◆ About this task ◆
The word "click" occurs in some lines of the data. Return each such line.

*** Opening of Exercise data ***

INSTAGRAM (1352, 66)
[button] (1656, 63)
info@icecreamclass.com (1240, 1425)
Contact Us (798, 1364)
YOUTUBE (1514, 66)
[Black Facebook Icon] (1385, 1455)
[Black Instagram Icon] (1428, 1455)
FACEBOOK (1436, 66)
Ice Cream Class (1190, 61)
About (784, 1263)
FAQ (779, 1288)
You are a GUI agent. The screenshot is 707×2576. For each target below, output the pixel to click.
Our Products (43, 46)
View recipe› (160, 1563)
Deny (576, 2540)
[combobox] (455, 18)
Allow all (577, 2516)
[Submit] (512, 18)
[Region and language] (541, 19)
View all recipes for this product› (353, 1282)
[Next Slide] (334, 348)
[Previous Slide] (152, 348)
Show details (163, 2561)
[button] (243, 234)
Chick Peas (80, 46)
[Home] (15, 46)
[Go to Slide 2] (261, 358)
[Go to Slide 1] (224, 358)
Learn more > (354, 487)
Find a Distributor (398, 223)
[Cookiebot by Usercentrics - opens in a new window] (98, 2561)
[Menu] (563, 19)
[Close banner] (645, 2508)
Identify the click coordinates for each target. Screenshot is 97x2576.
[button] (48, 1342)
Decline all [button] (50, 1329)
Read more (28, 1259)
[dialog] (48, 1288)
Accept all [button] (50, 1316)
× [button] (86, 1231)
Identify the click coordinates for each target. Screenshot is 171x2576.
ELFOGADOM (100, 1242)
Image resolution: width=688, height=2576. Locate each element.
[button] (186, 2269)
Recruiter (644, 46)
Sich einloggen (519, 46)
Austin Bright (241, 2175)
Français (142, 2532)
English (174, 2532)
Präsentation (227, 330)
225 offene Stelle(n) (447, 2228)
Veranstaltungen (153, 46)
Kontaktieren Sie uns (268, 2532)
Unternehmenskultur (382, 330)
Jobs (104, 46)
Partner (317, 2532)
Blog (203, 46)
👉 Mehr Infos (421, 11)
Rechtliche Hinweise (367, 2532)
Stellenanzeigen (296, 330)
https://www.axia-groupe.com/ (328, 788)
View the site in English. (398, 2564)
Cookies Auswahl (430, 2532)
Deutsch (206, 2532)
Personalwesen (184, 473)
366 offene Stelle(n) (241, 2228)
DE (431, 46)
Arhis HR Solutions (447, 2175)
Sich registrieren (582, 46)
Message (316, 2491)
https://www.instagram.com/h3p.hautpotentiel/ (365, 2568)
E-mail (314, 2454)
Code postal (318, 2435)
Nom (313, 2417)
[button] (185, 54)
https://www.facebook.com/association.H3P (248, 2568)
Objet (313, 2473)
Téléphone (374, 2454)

*** Close of Exercise data ***

◆ Response ◆
You are a GUI agent. The screenshot is 707×2576. For each target below, output the pixel to click.
Identify the click coordinates for each target. Screenshot is 97x2576.
Identify the click coordinates for each target. Screenshot is 171x2576.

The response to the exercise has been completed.